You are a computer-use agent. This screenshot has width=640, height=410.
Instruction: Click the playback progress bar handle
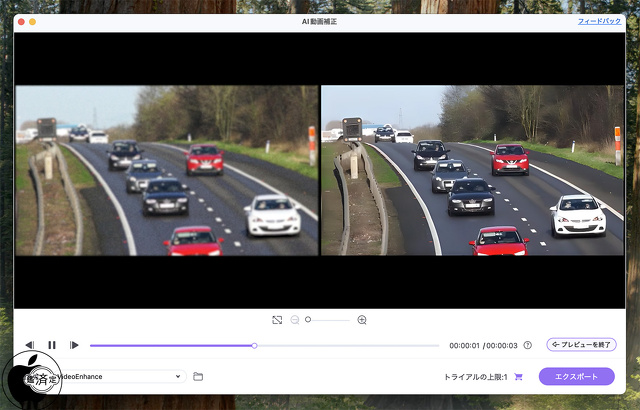(254, 345)
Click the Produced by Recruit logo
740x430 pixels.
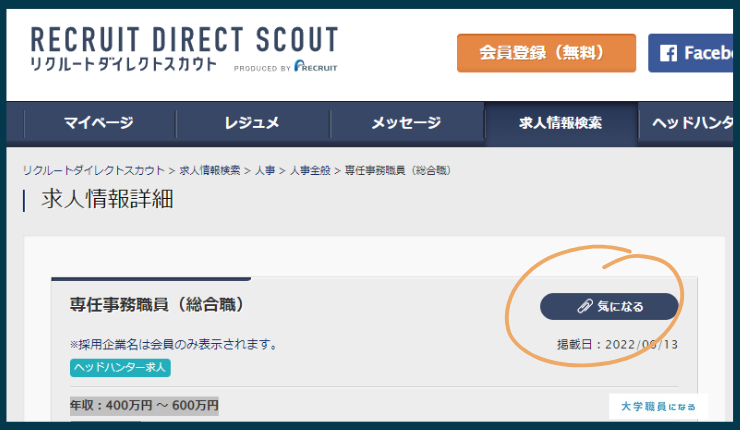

=-=-=

# [Work to complete]
Your answer must be an exact copy of every entry, with the pictures left out.

# [Problem solution]
You are a computer-use agent. This screenshot has width=640, height=410.
Instruction: Click the playback progress bar handle
(254, 345)
Click the Produced by Recruit logo
740x430 pixels.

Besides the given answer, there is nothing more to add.